The West Chester Fire Department's three fire stations would also be improved during the Great Depression. In 1939 a decision would be made to replace Goodwill Fire Company's manually operated double doors with an electric door that would span the entire face of the building at a cost of $1,525. This decision was made in order to better accommodate the coming and going of the new apparatus, which were larger than ones previously stationed there. In November of 1931, First West Chester received a new Seagrave pumper from the Borough Council, and subsequently a concrete floor was added and their basement remodeled so that it could be used by members. Then in June of 1938, the station was fit with new chrome and vinyl furnishings.(14) Improvements were made not only in equipment and housing, but in preparedness as well. Fame and First West Chester would seek funding from Borough Council to either pay for or spilt the costs to hire a fire captain from Philadelphia to give ten lessons on firefighting, the lessons would cost $5 a piece(15). In the year 1935, Fame and First West Chester shared

The WCFD story is just one of the many stories telling how fire companies (both volunteer and paid) faired across in the nation through the Great Depression, though not all companies would receive as much support as did the WCFD in such trying years. The Royal Oak Fire Department in Royal Oak, Michigan would not be spared the effects of the Depression. As the Depression settled in, taxes could not be could not be collected, and departments had to cut all budgets, equipment would start to regularly fail, and retiring members could not be replaced(16). In Staten Island, New York, the volunteer fire companies that had long been in service, a term of 40 years, were replaced by regular units from the City Fire Department(17). In Westchester, NY it was found that no scarcity of equipment or apparatus was present, the problem was discovered within the poor distribution of men and material(18).
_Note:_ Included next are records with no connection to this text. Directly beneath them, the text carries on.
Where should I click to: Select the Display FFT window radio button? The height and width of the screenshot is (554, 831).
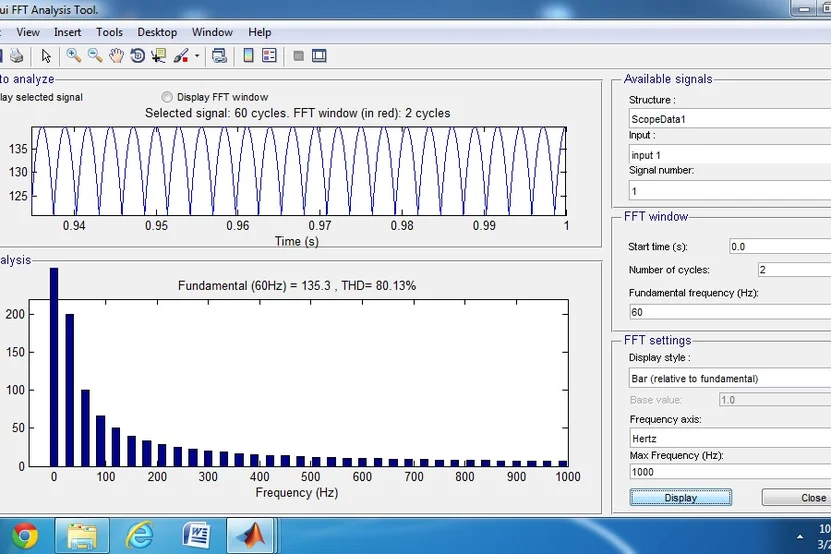[167, 97]
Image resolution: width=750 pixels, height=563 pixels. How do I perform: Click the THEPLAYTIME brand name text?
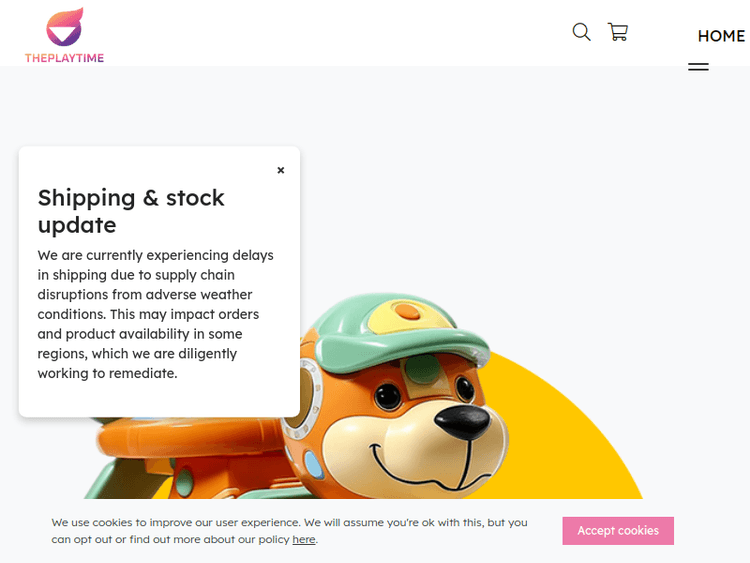pyautogui.click(x=64, y=58)
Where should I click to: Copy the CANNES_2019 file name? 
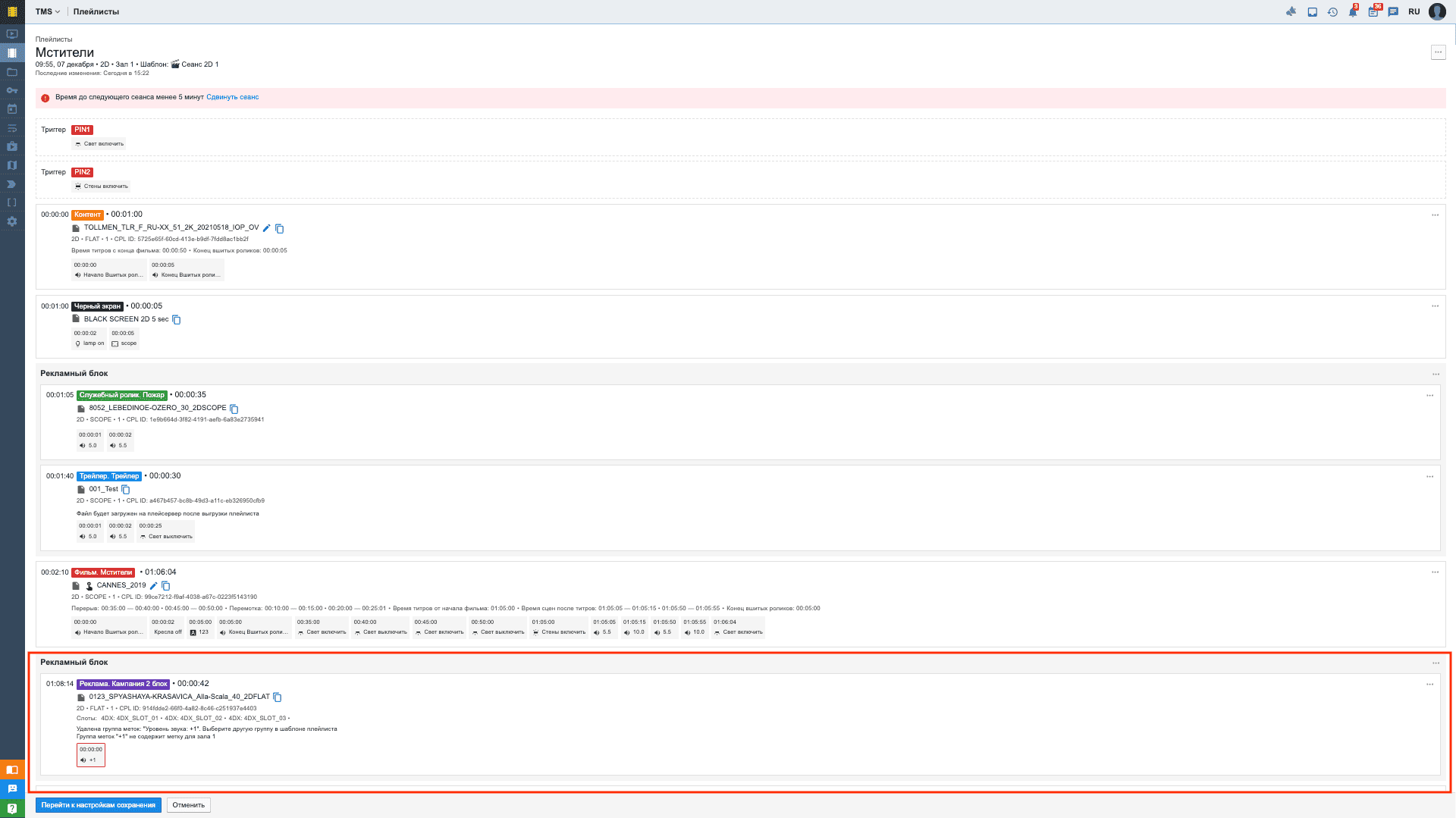[166, 586]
In Claxton, Georgia, there was talk of a strike by the volunteer fire department. This strike was in response to a decision made by the recently elected reform administration's notification that the volunteer fire fighters would be required to pay the street tax from which they had previously been exempt. The volunteer firemen were upset by the ruling, claiming that their exemption from said tax was a small payment for the services which they provide, and decided not to respond to any calls until the matter was resolved(19). In the town of Haworth, New Jersey there was a desperate need for more volunteer fire fighters as many of the "young Jerseyites" refused to sign up. The youth of the town no longer felt the urge to volunteer for service and had become distracted by the car, movies, and other forms of entertainment. These past times were all deemed responsible for "luring the young men from town", and leaving older men on watch,(20)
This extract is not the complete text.